671B parameters, 37B active: the efficiency trick behind DeepSeek-V3
A massive Mixture-of-Experts model that trains cheap and runs lean by keeping most of its weights asleep.

What it does
DeepSeek-V3 is a 671-billion-parameter language model that only activates 37 billion parameters per token. It uses Mixture-of-Experts (MoE) architecture with Multi-head Latent Attention, supports 128K context windows, and comes in both base and chat-tuned versions. The weights are fully open on Hugging Face.
The interesting bit
The real engineering story is the training cost: 2.664M H800 GPU hours for pre-training on 14.8 trillion tokens, plus a mere 0.1M hours for everything after. They pulled this off with FP8 mixed precision—validated at this scale for the first time—and by nearly eliminating the communication bottleneck in cross-node MoE training. They also distilled reasoning patterns from their own DeepSeek-R1 chain-of-thought model without letting the outputs get verbose and weird.
Key highlights
- Auxiliary-loss-free load balancing: keeps experts evenly utilized without the usual performance penalty
- Multi-Token Prediction module (14B extra weights) that can double as speculative decoding for faster inference
- Benchmarks place it ahead of open-source rivals and competitive with closed models on math, code, and long-context tasks
- Training was reportedly stable: “no irrecoverable loss spikes or rollbacks”

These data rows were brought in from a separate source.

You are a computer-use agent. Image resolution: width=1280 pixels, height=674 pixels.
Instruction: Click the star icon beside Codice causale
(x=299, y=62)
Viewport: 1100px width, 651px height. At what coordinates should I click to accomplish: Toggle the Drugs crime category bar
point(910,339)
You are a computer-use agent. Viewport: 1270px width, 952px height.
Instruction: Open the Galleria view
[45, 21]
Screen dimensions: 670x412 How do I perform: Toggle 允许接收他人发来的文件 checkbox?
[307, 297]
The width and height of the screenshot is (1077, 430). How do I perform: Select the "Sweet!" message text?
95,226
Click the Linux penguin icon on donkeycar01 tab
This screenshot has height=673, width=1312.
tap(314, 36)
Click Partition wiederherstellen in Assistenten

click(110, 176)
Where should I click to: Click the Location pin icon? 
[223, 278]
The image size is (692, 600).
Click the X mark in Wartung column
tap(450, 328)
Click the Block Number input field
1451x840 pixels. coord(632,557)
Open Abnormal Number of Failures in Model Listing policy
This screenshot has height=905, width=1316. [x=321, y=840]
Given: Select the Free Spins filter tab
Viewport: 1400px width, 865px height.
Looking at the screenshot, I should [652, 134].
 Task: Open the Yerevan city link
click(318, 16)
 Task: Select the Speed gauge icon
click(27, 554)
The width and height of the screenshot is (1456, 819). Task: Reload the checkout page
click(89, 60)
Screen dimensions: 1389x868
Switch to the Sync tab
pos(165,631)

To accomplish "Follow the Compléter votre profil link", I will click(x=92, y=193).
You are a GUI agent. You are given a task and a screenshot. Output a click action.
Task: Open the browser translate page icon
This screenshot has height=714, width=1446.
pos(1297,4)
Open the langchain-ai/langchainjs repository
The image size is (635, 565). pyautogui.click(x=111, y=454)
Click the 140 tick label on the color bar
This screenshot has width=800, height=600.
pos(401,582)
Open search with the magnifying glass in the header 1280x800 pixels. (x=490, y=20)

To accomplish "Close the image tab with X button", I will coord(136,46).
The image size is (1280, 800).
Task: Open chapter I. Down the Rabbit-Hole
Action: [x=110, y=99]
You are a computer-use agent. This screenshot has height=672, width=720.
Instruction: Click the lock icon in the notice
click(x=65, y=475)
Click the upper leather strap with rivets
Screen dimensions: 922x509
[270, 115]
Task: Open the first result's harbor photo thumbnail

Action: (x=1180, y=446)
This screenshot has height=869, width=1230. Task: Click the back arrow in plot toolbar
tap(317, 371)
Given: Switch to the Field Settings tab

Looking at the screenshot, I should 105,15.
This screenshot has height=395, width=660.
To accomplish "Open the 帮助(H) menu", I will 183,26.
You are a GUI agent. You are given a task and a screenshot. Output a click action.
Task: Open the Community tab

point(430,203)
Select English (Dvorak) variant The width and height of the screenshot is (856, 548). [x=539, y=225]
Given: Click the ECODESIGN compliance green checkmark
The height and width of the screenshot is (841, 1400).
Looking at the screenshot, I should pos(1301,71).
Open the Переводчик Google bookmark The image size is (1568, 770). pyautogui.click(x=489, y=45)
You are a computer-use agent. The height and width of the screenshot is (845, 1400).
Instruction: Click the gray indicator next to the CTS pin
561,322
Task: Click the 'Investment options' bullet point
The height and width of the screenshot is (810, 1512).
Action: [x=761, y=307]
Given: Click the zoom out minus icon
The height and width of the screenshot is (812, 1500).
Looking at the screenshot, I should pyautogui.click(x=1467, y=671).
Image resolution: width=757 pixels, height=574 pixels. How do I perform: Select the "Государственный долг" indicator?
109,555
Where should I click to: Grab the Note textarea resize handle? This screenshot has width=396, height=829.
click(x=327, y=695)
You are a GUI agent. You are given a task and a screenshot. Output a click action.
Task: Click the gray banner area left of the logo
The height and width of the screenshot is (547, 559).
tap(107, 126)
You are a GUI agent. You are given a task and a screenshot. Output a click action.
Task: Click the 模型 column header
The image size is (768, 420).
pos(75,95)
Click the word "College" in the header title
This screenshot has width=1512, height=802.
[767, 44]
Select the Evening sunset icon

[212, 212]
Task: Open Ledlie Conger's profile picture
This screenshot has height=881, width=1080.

- MIT license for code, separate model agreement for weights
Caveats
- MTP support is “currently under active development within the community”—not fully baked yet
- Running this locally requires serious hardware; the repo points to community partnerships and vendor-specific guides rather than one universal setup
- The 685B total download size is not trivial
Verdict
Worth studying if you’re training large MoEs or optimizing distributed systems. If you just need a capable API, you can use DeepSeek’s hosted version and skip the infrastructure headache.